Submitted to: Contest #337

Never Odd or Even

Written in response to: "Write about a character who can rewind, pause, or fast-forward time."

Drama Fiction Speculative

Tick. Tick. Tock.

The second hand ticks forward.

He waits through two full turns, then another.

His shoulders drop.

She is sleeping on the sofa, curled on one side, knees tucked toward her chest. One sock missing. He catches it on the floor by the coffee table. He is tired of picking up after things that don’t stay. It feels like he is always arriving one step too late these days.

The clock ticks again.

He clicks rewind.

The refrigerator stops. The house silent, wrong, like something about to happen. She does not finish her breath, chest half raised, held.

He folds back into the chair. His armrests creak.

After a second, he clicks play.

She finishes her breath. And exhales through her nose, sharp.

The clock ticks.

***

The lamp is still on.

It sits on the side table, shade tipped slightly, cord pulled tight where it drops behind the couch. The light spreads over her face, the cushion below it, catching the edge of her cheek, the bridge of her nose.

He sees it.

Her eyes are closed. Her lashes stick together. One knee has been worked free of a blanket and lies against the arm of the sofa, foot bare, toes loose.

The switch is within reach. His hand pulls up an inch from the armrest before he pulls it back down.

He remains seated.

She shifts. She pushes her cheek deeper against the cushion. The fabric wrinkles under her weight and retains its shape. Her mouth unfurls slightly, then closes.

“Dad?” she says.

“It’s okay,” he says.

She frowns. Her brow pulls together for a moment, briefly as if the light has passed some inner line. Then it smoothes out. She turns her face slightly away.

Nothing changes.

***

The sock is still on the floor.

It sits half under the coffee table, heel turned inside out. There are a handful of crumbs nearby, pressed into the rug. He knows the crackers from earlier. She ate them straight out of the sleeve.

He leans forward and reaches for the sock.

For a few seconds he holds it out from his fingers. He looks down at her, and then at her, asleep under the lamp.

He sets the sock back down. Closer to the crumbs than it was.

He wipes one crumb back into the rug with the side of his hand. Then many.

From the couch she rumbles and makes a tiny noise..

He straightens in the chair, and crosses his hands together.

The sock remains where he left it.

The crumbs remain where they were.

The room goes quiet.

***

She rumbles again.

Her arm slides off the cushion and hangs there, fingers grazing the rug. One fingertip rubs over a crumb. It rolls and stops.

“Dad?”

He does not answer.

His fingers curl, then unclasp. He pulls his hand up toward himself, slow, surveying the space around him as if to measure the size of the room

“Dad,” she says again.

He watches her mouth move around the word. The lamp catches the sheen of moistness on her bottom lip.

“Yes,” he says.

She frowns. Her eyes remain closed. “What time is it?”

He gazes at the clock. The second hand moves.

“Late,” he says.

She sighs and blows out a puff of smoke in her nose. “You said you’d tell me.”

“I know.”

Her eyes open a crack.
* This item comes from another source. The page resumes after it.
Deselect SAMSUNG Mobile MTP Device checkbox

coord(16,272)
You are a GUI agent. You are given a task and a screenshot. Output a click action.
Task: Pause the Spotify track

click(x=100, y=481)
She squints into the light, then presses them back down.

“You didn’t even try,” she says, voice thick with sleep.

He keeps his hands clasped.

“I told you,” she says. “Wake me, even if I get mad. Even if I’m tired. I want to choose.”

The second hand moves.

“Why didn’t you wake me?”

He does not answer.

Her jaw settles. She pivots to lie on her side, her back to him. Her knees reach up.

“You always do that,” she says. “You decide. Then you act surprised when I hate you for it.”

***

She pivots back toward him.

She pushes herself right up again, slow, shaky, one hand against the pillow. The blanket rolls away from her knees, settles at her feet.

Her eyes are open now.

“You’re awake,” she says.

He does not answer.

She looks behind him, past the lamp, past the clock, past the floor in front of the table. Her eyes linger on the sock, on the crumbs that are next to it.
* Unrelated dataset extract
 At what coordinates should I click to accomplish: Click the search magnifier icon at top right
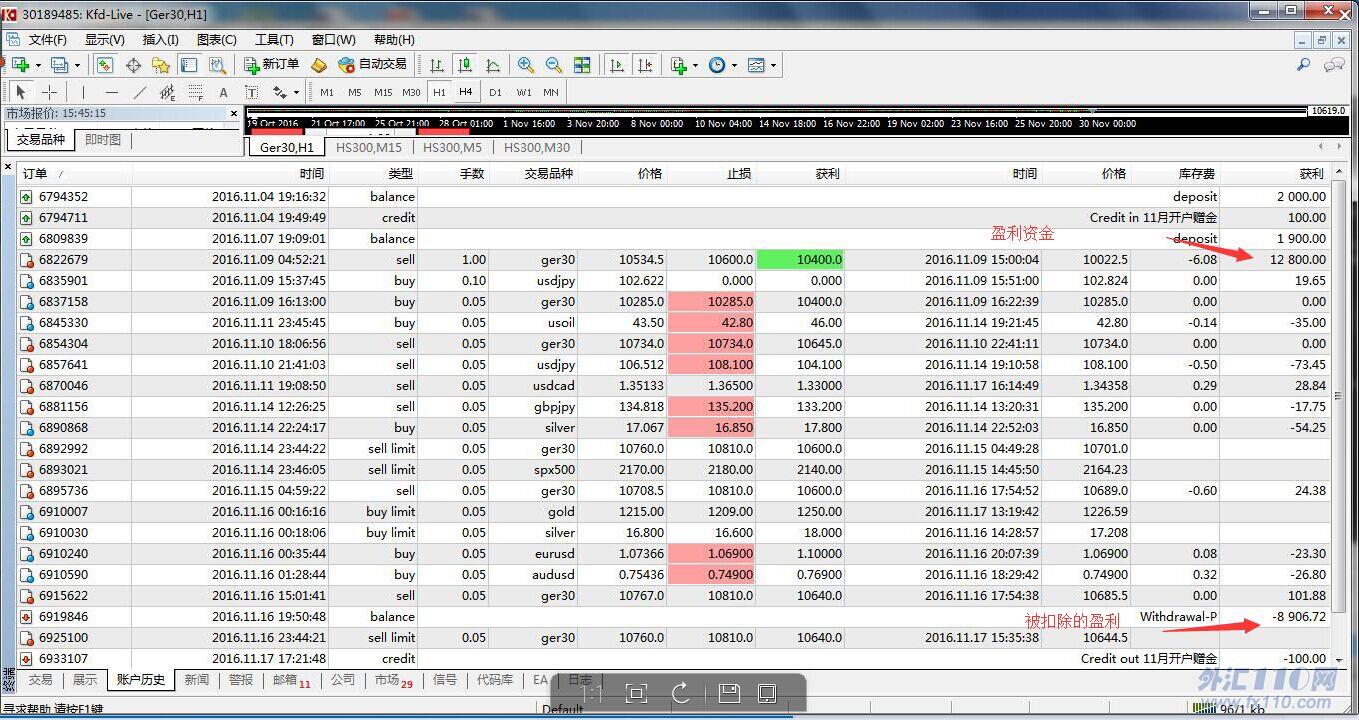[1303, 65]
“You’re always awake,” she says.

He swallows.

“You promised,” she says. “You said this was the last time.”

He holds his face still.

“You know things before they happen,” she says.

The words fall between them.

He could ask her what she means. She could pretend she did not understand. He could say her name and nothing more. He does none of it.
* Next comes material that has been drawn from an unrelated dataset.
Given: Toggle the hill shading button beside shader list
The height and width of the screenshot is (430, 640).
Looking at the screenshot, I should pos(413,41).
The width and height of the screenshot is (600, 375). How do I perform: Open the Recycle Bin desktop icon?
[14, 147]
She watches him for a moment longer.

“It isn’t fair,” she says. Her voice cracks on the last word. “You don’t get to decide that.”

He opens his mouth. Her name is there.

She breaks the silence. “You tell yourself it’s for me.”

Her eyes catch the lamplight. “It’s for you. You don’t want to watch what comes next.”

He closes it again.

Her face moves, straightens. She lands on something more solid than injury.

He understands, with a clarity that hurts, that she is already angry at someone he has not been yet.

“I don’t want you to,” she says. “Next time.

She inhales, sharper this time, gathering herself to speak again.

The second hand moves.

He does not turn to her.

He looks at the clock.

He clicks rewind.

Tick. Tock. Tick.

***

The room lurches, then steadies.

The lamp steadies. The clock starts moving again.

The sock is not where he expects it to be.

She is where she was when she spoke, her breathing shallow, her face turned toward the back of the couch.

He does not look at her.

He clicks fast-forward.

The house surges ahead.

The light shifts. The noise of the room stretches thin, then snaps back into place. The clock blurs.

He keeps his eyes down.

It lasts less than a second.

When it stops, he is breathing hard. His hands shake before they press against his thighs. He does not move further.

He does not look at the couch.

He does not look at the room.

He knows what will happen next.

He clicks rewind after a moment.

The clock blurs, then centers itself.

***

She stretches out as before, facing the back of the couch, with her knees pressed together. One hand is tucked under her cheek. The other is open on the cushion, palm upwards, fingers loose. The lamp has given her a hard edge along her knuckles.

He looks at her hand.

Her fingers might be simple enough to slip into his palm. It would not take much to take it. He could close his hand on hers, and hold it there, give her something solid to wake to when she does.

He leans forward.

The chair shifts under his weight. He stops it with his thigh and does not move.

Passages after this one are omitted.